Masih menurut Xinhua, kerja sama ini memperpanjang jejak Alibaba dalam digitalisasi olahraga global. Alibaba menjadi Mitra Olimpiade Dunia pada 2017 dan sejak itu mendukung transformasi digital Komite Olimpiade Internasional.
Pada Olimpiade Tokyo 2021, penyiaran berbasis komputasi awan digunakan dalam skala besar. Di Olimpiade Musim Dingin Beijing 2022, sistem inti Olimpiade untuk pertama kalinya sepenuhnya dipindahkan ke komputasi awan.
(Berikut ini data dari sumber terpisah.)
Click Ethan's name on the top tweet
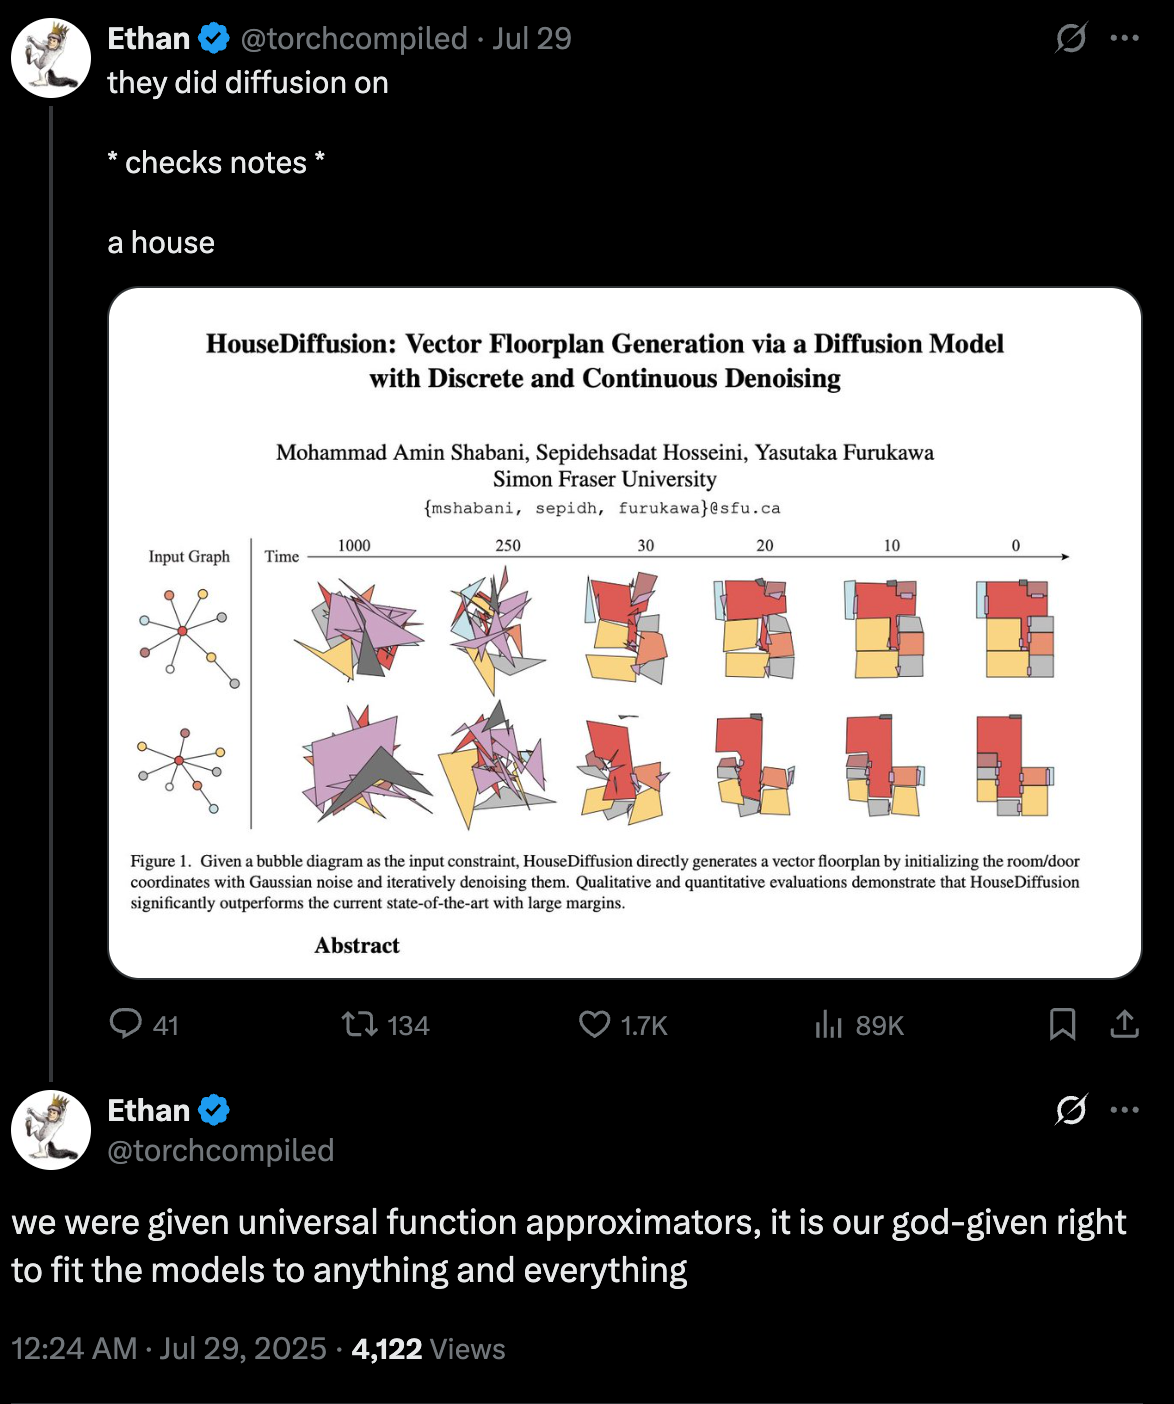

Pada Olimpiade Paris 2024, siaran berbasis komputasi awan untuk pertama kalinya melampaui transmisi satelit sebagai metode utama penyiaran. Sementara pada Olimpiade Musim Dingin Milan-Cortina 2026, IOC memperkenalkan model bahasa besar resmi Olimpiade pertama berbasis teknologi Qwen milik Alibaba.
Sepak bola Eropa tetap hidup karena sejarah, rivalitas, dan fanatisme. Kini UEFA menambahkan AI di belakang layar. Tantangannya sederhana: teknologi itu harus membuat penonton makin dekat dengan sepak bola, bukan hanya makin dekat dengan layar.